--- ASSIGNED TASK ---
Your answer should be every line below that includes the word "Layer".

--- DATA SUPPLIED ---
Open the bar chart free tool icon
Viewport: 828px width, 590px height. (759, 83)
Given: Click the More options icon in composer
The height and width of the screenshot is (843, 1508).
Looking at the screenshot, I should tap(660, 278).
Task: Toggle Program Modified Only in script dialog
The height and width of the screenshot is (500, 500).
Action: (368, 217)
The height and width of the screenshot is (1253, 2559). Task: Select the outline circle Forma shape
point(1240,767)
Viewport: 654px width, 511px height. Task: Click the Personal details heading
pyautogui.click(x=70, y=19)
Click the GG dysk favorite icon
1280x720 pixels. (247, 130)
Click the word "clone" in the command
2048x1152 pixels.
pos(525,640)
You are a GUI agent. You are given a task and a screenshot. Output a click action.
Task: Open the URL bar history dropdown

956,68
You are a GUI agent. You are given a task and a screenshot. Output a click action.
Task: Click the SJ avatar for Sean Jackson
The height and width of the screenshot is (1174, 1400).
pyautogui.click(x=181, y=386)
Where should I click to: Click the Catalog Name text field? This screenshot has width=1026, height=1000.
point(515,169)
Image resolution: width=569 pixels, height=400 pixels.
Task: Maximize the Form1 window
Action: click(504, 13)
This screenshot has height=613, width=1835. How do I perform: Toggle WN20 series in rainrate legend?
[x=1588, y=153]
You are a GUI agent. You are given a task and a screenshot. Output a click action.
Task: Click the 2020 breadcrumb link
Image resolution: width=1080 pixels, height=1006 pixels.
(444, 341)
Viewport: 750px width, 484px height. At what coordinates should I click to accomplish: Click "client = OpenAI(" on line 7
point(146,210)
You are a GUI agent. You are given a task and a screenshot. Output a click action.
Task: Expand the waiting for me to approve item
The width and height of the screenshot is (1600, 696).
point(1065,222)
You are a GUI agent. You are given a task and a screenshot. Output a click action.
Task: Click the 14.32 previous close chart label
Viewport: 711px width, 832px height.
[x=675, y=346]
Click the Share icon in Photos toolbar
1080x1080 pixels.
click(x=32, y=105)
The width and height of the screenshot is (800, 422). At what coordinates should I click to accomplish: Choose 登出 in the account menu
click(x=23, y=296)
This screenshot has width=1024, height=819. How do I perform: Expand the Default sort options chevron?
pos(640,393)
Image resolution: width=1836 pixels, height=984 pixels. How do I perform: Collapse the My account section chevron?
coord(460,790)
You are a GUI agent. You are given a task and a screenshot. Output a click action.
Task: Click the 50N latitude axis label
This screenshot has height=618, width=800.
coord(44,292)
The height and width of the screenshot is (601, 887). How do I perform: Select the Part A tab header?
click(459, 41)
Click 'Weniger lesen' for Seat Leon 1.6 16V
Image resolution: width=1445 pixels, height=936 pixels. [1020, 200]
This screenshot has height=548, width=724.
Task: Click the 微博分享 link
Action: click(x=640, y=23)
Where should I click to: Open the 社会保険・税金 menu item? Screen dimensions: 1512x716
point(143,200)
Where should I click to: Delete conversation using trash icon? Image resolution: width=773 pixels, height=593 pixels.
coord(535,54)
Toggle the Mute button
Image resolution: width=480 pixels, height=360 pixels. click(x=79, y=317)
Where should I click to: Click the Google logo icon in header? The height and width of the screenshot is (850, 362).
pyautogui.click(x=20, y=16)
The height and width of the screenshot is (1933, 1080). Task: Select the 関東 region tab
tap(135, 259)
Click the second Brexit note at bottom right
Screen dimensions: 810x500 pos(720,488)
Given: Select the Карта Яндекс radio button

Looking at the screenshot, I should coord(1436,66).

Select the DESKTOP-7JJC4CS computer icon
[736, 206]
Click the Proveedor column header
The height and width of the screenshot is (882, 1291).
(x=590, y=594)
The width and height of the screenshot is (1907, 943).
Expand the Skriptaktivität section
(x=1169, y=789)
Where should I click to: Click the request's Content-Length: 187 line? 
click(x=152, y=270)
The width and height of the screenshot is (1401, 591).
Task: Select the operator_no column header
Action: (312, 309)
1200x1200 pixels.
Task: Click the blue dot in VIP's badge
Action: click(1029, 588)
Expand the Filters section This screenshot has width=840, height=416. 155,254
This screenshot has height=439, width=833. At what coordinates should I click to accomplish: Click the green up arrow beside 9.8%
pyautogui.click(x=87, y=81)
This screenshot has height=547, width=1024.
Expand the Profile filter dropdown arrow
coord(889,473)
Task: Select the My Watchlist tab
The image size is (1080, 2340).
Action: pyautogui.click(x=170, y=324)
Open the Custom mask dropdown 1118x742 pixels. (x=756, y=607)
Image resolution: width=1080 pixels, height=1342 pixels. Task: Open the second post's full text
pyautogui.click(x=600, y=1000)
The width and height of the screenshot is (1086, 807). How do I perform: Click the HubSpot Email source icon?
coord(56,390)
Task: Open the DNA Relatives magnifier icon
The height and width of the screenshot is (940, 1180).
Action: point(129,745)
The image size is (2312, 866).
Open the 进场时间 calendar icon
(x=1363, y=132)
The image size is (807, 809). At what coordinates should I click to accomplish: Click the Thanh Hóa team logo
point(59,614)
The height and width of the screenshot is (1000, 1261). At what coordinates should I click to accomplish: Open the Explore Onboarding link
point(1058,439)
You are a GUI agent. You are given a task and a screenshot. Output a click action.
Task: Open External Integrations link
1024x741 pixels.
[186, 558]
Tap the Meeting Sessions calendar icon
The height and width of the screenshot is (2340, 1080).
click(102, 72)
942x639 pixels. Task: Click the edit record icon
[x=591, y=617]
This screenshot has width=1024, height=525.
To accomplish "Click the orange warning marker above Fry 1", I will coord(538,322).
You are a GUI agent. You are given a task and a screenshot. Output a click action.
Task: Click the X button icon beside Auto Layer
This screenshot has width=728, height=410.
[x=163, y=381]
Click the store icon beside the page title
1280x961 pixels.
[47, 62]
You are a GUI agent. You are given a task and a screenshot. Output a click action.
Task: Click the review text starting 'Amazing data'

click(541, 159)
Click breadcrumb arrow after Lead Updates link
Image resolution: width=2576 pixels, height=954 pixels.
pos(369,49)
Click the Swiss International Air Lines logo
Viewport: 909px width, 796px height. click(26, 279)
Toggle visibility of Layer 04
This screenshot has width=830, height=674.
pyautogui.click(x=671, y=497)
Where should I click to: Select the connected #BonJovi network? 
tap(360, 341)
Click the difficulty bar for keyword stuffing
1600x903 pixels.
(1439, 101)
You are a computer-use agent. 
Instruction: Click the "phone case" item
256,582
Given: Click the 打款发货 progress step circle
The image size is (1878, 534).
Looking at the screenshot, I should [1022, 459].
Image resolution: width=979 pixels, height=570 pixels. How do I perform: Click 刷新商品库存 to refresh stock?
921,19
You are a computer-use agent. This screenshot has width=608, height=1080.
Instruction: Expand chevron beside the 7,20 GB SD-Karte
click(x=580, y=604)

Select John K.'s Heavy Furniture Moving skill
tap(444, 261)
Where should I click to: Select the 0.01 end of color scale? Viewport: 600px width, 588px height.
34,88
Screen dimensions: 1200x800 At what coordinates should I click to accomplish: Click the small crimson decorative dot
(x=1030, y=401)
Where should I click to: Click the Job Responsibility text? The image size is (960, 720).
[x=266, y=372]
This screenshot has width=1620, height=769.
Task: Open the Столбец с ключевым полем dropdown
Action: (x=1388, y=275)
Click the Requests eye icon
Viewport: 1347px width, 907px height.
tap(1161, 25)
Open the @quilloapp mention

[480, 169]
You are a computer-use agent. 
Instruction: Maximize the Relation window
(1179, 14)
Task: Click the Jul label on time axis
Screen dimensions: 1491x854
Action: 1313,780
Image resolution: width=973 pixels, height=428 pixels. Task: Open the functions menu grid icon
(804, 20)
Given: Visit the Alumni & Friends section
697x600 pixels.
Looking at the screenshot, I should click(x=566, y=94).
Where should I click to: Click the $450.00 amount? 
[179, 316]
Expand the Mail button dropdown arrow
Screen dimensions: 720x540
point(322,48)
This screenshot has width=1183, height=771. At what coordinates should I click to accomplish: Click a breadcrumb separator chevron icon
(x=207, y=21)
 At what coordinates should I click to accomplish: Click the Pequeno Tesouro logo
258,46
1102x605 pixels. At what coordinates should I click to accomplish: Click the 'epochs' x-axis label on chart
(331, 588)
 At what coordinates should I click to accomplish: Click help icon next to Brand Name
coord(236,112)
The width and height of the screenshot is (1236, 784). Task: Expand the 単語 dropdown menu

--- OUTPUT BELOW ---
Task: Click the X button icon beside Auto Layer
Toggle visibility of Layer 04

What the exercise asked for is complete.